Between his performance here as Juror #8, his performance as Secretary of State nominee Robert Leffingwell in Advise and Consent (1962), and his performance as the President of the United States in Fail-Safe (1964), Henry Fonda represented the country’s moral center around the time I was born. Even in more light-hearted fare like Mister Roberts, Fonda brings a gravitas and integrity that cannot be faked. (I find this interesting because in real life, according to his famous children Jane and Peter, Fonda was something of a disagreeable scold.)

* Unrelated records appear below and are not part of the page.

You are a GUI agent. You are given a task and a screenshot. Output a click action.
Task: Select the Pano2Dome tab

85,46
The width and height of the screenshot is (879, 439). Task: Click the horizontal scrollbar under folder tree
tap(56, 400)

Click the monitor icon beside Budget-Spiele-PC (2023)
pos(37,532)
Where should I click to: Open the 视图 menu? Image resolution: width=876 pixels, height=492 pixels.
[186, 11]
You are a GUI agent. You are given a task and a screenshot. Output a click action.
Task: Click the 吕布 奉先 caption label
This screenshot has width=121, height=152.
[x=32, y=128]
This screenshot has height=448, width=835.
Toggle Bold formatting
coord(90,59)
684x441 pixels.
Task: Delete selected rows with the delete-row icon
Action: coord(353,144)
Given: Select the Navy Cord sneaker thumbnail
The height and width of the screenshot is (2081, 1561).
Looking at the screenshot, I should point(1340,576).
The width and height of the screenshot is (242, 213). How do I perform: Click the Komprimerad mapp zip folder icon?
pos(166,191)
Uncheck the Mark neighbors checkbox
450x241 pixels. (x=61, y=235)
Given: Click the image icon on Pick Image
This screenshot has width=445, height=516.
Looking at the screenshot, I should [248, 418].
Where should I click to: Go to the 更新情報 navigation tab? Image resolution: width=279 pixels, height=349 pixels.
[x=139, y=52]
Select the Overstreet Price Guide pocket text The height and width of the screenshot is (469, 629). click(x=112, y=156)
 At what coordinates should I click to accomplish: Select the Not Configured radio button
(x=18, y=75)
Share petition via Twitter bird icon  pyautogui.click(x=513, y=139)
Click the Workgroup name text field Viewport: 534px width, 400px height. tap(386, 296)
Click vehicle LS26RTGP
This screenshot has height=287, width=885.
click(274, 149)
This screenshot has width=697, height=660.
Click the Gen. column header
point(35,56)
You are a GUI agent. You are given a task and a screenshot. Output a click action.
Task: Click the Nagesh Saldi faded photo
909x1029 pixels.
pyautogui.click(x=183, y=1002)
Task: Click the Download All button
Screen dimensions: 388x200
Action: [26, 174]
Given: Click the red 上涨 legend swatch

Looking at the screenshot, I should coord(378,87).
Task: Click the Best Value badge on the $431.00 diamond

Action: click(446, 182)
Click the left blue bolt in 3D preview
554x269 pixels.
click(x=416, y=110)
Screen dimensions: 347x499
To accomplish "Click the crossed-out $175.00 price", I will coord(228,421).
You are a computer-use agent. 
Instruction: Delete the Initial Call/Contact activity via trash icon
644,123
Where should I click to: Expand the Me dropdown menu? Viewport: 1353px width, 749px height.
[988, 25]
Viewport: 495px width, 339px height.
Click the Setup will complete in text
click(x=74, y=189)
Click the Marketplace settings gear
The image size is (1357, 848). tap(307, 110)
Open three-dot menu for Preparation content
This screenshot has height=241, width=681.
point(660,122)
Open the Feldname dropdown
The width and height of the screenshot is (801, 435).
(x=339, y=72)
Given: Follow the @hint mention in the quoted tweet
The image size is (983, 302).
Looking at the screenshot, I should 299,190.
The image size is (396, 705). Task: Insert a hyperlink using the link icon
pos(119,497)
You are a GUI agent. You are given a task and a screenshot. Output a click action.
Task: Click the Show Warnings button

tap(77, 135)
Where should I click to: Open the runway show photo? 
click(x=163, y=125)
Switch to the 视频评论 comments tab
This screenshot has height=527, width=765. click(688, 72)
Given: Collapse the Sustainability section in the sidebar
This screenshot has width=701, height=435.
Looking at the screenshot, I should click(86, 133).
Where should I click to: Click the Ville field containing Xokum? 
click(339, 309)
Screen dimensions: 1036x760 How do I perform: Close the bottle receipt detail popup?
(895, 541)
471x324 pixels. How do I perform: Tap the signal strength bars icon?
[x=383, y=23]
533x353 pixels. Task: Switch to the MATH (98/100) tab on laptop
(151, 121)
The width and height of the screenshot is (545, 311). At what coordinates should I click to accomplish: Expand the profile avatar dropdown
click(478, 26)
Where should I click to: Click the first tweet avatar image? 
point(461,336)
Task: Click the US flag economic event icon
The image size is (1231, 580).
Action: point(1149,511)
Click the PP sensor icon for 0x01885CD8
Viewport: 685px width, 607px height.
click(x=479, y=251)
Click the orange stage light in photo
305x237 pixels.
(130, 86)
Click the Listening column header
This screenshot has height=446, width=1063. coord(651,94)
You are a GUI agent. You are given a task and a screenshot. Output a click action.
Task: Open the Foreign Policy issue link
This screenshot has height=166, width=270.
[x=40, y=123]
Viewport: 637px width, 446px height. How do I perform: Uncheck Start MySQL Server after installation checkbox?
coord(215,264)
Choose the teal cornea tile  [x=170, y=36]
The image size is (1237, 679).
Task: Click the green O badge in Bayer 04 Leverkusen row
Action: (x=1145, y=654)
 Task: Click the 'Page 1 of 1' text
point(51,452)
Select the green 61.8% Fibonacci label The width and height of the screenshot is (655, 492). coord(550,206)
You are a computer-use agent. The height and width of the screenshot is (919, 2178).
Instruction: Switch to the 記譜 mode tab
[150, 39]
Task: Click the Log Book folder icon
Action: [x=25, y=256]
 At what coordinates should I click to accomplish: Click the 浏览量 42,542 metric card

AN ANNOYING AUTOBIOGRAPHICAL PAUSE: I once served on a jury (my Popeish infallibility only extends to film, not to pedestrian injury claims.) The facts of the case to which I was assigned could not have been more different from those of the film, yet I was amazed by the similarity of the experience. Most of us, to a greater or lesser degree, go through our days not noticing that we spend much of our time with people whose lives are not much different than our own. Jury duty is the great melting pot and equalizer. In what other situation do we spend a week or more communicating closely with people of all ages, genders, races, and beliefs? It was broadening and instructional. I marveled at how much of our pained deliberations resembled the film. Also, the lunch they brought in for us every day was exquisite.
12 Angry Men was Sidney Lumet’s first feature film after toiling in live television for years. Lumet’s direction is terrific. With the jurors stuck talking in a cramped room for the duration of the film, Lumet wanted the film to “close in” on the viewer as it progresses. At first, he positions his camera above eye level and uses wide-angle lenses to create a greater sense of distance between the men. As the film marches to its dramatic conclusion, Lumet lowers his camera, transitions to telephoto lenses, and favors tight close-ups of the jurors. Using this simple trick, Lumet succeeds in making the film itself feel claustrophobic. As the juror’s points of view change about the case, Lumet literally changes the audience’s point of view. Brilliant.
When considering the genre that fits 12 Angry Men best, I immediately choose the Hollywood Social Problem film, but that is only partially correct. It is also a murder mystery and one of the cleverest ever concocted. It takes most of the clichés and conventions of the standard detective story and turns them on their ears. It is the jury here making the brilliant deductions—not the police officer, detective, or prosecuting attorney. Somehow, important and telling details have eluded everyone except these twelve guys. Is this meant to suggest that, when forced to consider diverse perspectives, our own perspective becomes keener?
12 Angry Men was nominated for three Oscars: Best Picture, Best Actor, and Best Adapted Screenplay. It lost all three because Oscar almost always gets it wrong.
12 Angry Men’s Three Miracles: a tight, smart script by Reginald Rose that should be studied in every screenwriting class; a lead performance by Henry Fonda that should be studied in every acting class; and direction by Sidney Lumet that should be… well, you get the idea.